Plasma Group to Halt Ethereum Scalability Research, Says It Reached Maturity

Plasma scalability for the Ethereum network is now a matter of implementation, according to the non-profit Plasma Group
Plasma scalability for the Ethereum network is now a matter of implementation, according to the non-profit Plasma Group

The non-profit research organization Plasma Group announced in a Jan. 9 blog post that it would cease studying Ethereum scalability. Identifying funding of public goods as the next key challenge, it pledged to donate its remaining funds to Gitcoin.

Plasma Group was founded in Jan. 2019 with the goal of pushing research toward Ethereum scalability solutions based on Plasma technology. It received funding from a variety of organizations including the Ethereum Foundation, ConsenSys, OmiseGo, Matic Network and Gitcoin.

The non-profit used this money to conduct research into solving practical obstacles for layer-two scaling solutions. The team identified several of its achievements as key, including creating Plasma Cashflow implementations, releasing a generalized Plasma specification and coining Optimistic Rollup. 

These served primarily to make Plasma sidechains into fully-fledged blockchains supporting smart contracts, as opposed to just limited money transfer capabilities.
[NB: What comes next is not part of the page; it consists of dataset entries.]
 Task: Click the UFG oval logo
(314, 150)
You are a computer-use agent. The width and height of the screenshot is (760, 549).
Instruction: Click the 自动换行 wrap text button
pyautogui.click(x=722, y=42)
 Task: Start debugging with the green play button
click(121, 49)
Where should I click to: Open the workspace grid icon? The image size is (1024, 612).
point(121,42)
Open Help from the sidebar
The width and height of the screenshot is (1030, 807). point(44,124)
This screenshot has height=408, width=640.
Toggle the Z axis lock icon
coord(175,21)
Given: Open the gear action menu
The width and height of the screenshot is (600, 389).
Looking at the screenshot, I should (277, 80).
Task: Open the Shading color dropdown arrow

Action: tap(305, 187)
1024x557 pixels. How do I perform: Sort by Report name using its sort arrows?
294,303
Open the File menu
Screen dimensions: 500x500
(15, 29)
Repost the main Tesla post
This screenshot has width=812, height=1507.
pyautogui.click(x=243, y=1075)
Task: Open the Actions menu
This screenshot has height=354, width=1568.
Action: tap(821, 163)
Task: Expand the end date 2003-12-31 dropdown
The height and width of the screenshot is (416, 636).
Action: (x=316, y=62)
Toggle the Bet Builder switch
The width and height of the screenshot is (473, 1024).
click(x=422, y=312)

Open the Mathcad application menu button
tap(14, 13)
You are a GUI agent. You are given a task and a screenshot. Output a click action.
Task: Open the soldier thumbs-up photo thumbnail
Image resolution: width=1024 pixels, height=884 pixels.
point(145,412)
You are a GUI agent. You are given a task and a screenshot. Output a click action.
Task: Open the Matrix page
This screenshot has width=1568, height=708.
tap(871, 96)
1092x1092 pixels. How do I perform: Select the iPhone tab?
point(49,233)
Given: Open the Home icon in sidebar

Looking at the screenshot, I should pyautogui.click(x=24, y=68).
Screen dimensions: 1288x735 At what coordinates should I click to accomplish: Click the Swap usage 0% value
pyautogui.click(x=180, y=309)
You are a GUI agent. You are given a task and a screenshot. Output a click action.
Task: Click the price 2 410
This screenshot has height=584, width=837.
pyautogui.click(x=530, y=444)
After one year of operation, Plasma Group reached the conclusion that research efforts into Plasma scalability are unneeded, as the theoretical base is mature enough:

“A year ago, scalability research felt like the most pressing need to us, so we threw everything we had into accelerating it. It is amazing to see the multitude of competent teams pushing production plasma into reality now. This shift from research to implementation means that our mission as a research organization must shift as well.”

Public goods funding as the next step

While acknowledging that scalability is still a high priority, the researchers identified the funding of public goods such as open-source software as a key challenge. This follows similar statements by Ethereum’s founder Vitalik Buterin, who included this issue as one of 16 hard problems in blockchain in 2014.

While comprehensive actions to shift Plasma Group’s focus are yet to be revealed, the non-profit announced it would donate the entirety of its funding runway to Gitcoin.

Gitcoin is a crowdfunding platform focusing on the world of open-source development. It offers community-sourced grants to blockchain projects, having previously funded Plasma Group in this manner.